▸ **WORK REQUEST**
From the entries below, write out exactly the lines between the line holding "You are a GUI" and the line holding "Screen dimensions: 644x314", inclusive, excluding any pictures.

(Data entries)
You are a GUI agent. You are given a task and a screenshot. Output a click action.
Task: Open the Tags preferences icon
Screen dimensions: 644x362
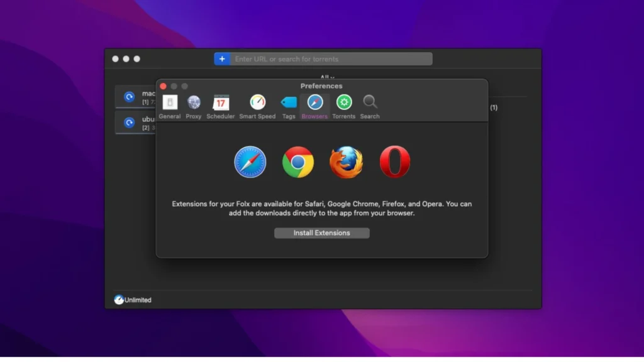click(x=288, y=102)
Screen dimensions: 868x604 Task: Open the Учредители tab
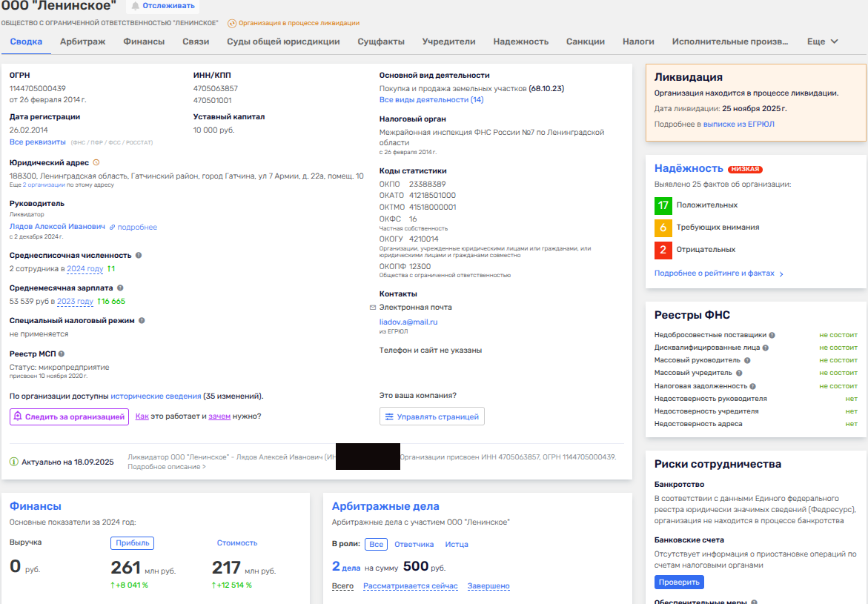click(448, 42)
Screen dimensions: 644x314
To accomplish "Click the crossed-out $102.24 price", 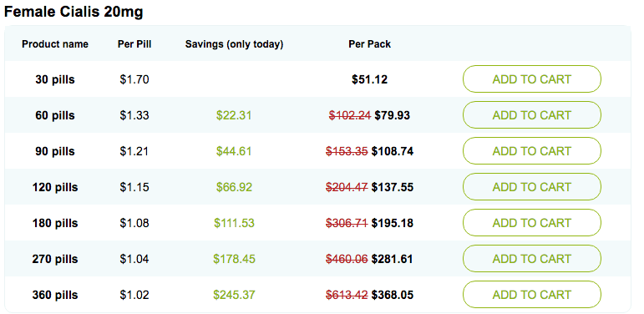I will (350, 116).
--
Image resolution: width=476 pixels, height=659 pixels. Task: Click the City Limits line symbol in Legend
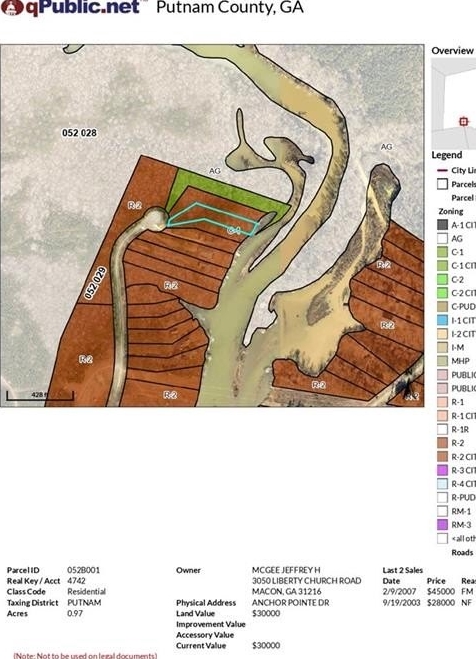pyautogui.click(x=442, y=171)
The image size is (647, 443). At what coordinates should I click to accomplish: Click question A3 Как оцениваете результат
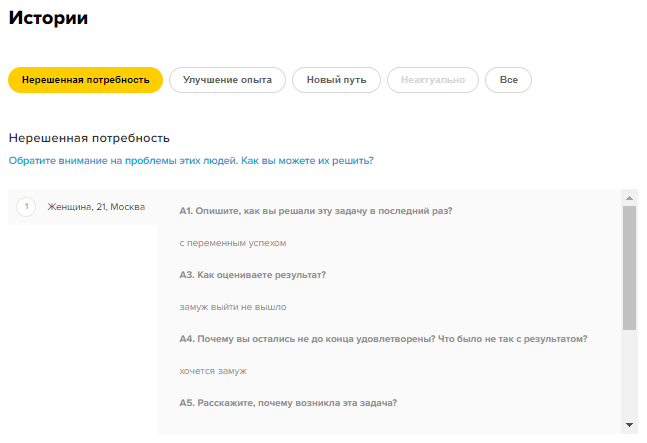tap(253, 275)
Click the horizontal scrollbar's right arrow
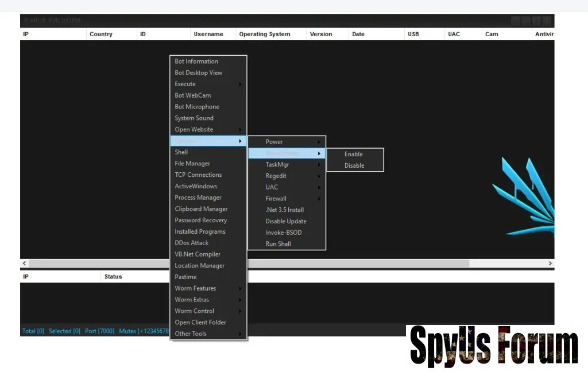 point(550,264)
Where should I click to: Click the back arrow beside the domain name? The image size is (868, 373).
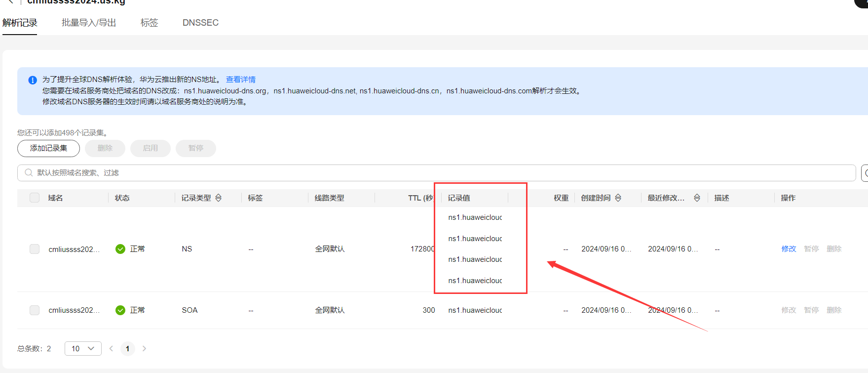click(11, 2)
* * *
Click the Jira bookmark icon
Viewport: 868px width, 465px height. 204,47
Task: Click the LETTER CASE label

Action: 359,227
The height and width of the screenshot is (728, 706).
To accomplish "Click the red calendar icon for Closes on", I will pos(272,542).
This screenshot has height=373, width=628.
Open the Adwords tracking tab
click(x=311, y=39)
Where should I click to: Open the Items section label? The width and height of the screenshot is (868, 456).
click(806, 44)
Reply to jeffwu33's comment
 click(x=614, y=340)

▸ **PROBLEM SOLUTION**
You are a GUI agent. You are given a task and a screenshot. Output a click action.
Task: Open the Tags preferences icon
Screen dimensions: 644x362
click(x=288, y=102)
Screen dimensions: 868x604 Task: Open the Учредители tab
click(448, 42)
Screen dimensions: 644x314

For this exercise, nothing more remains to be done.